--- Page ---
※ ※ ※

BUT. in my brain, $12 coffees and other material goods make sense when it’s to share with a loved one or just to show my gratitude. like i bought a friend a “cheer up” gift and it was so, so worthwhile to see their reactions. or an upperclassman bought me coffee and i needed it so much that day.
BUT ALSO… there are more ways to show gratitude than overpriced coffee and random purchases. it wouldn’t make sense nor would it be fair for only those with money to be able to “afford” gratitude or show love, right?
so i’m confused as to what to do. like are we just going to pretend that i didn’t spend an HOUR looking for gifts for my parents?? while i’m hesitant and conflicted and ambivalent, i am also clearly excited for the purchasing and exchange of gifts. which complicates this christmas-capitalism season of gift exchange further. thoughts?
- ‘middle school’ friends = ‘middle school’ friendship??? do you think the friends we meet/relationships we have in middle school, high school, college are fundamentally different? like does the age/phase of life at which you meet someone define how you interact with them? but then is meeting someone post-educational institution defined by…. post-educational institutionness? the answer is probably no… but at the same time, so much of the thoughts and experiences i have are “college”ish: i have worries on how to make friends in a college setting; i have awkward interactions with college professors; i listen to the woes of sophomore friends who need to find “internships” and to “make connections;” all of which i never really gave thought to seven months ago. to what extent, do our identities and sense of self rely on terms like “senior in high school” or “freshman in college?” (or even worse, “junior in college


“) and how does that answer give way or influence the very first question?
and now for some quick ones:
- thoughts on crocs? do we hate it or love it….
- can people have “bad” music taste? is there a universe in which meghan trainor’s “made you look” can win a grammy?
- should i watch the new avatar movie?
- my dad says: “YAS!”
- 6. wait also, y’all should reply back with what you’re doing right now, over break… i would love to hear!!
ALSO SEND ME YOUR INS AND OUTS!!!!!!
health:
yale has made me realize that “being sick” can be a state of being. like y’all are just perpetually sick. and so am i, as i spent the last month alternating between severely hacking my lungs off and mildly hacking my lungs off. so when people wished me to “stay warm and stay healthy” for the holidays, it lowkey hit. very hard. so maybe not lowkey but like on the highest-key.
so i am also wishing everyone here so much love and happiness but also so, so much health!!! i hope you all can always breathe clearly through both nostrils! i hope y’all won’t have to wake up in the morning and cough out mucus! i hope y’all can sleep peacefully, all through the night.
+ !!! i’ve already said this to some… but when people say “let me know if there’s anything i can do,” they probably mean it. or at least when i tell people, i very much mean it, like i will make a wholeass gheav run or bring you cookies or whatever. but when i am on the receiving end of the “lmk if there’s anything i can do,” i find that it’s hard to actually take people up for their offer. which… is stupid, how can i want for other people to believe in my sincerity when i don’t believe theirs?

※ ※ ※

--- Data provided ---
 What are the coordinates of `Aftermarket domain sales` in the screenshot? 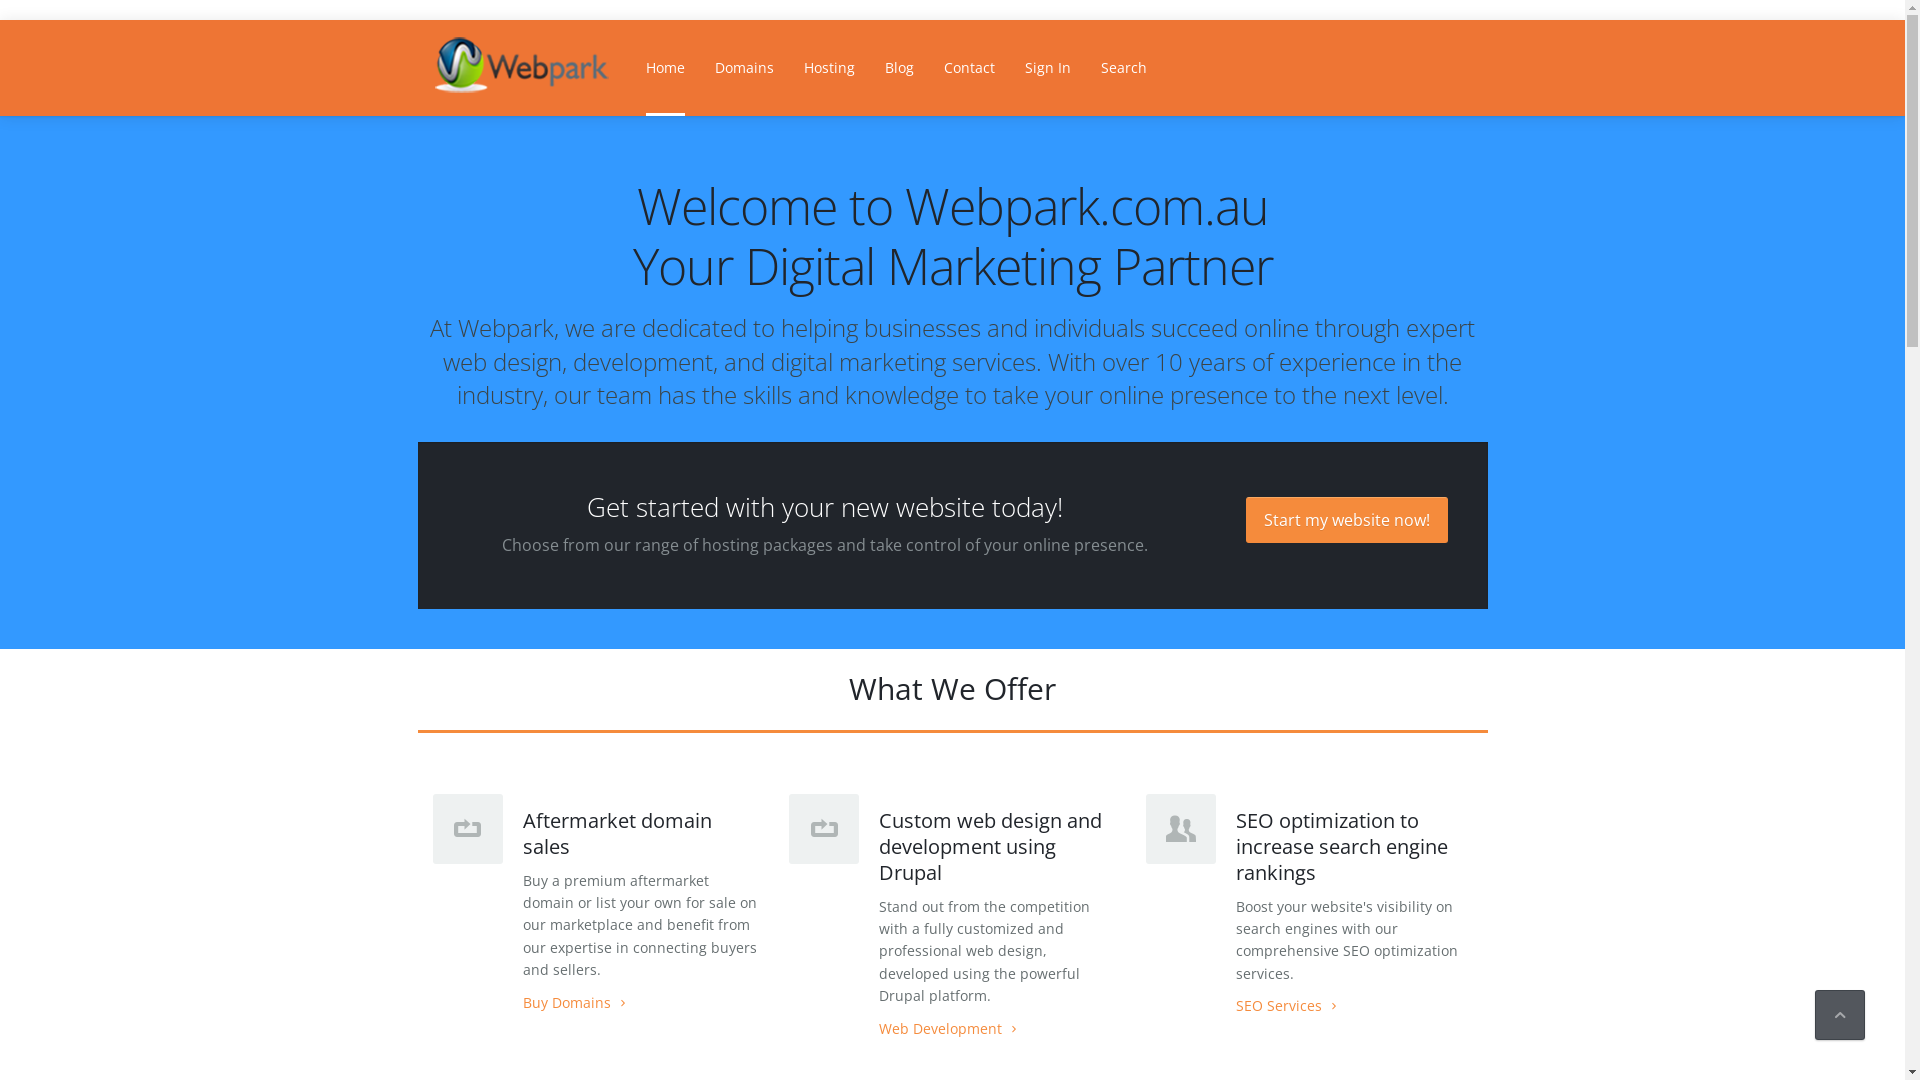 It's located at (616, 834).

※ ※ ※

Rewrite the post's paragraph beginning "so i am also wishing everyone here" as a brief bulleted list that keeps its main points. The listing above is material separate from the post.

--- Correct response ---
- Wishes everyone much love and happiness, and above all good health
- Hopes they can always breathe clearly through both nostrils
- Hopes they will not wake in the morning coughing out mucus
- Hopes they can sleep peacefully through the night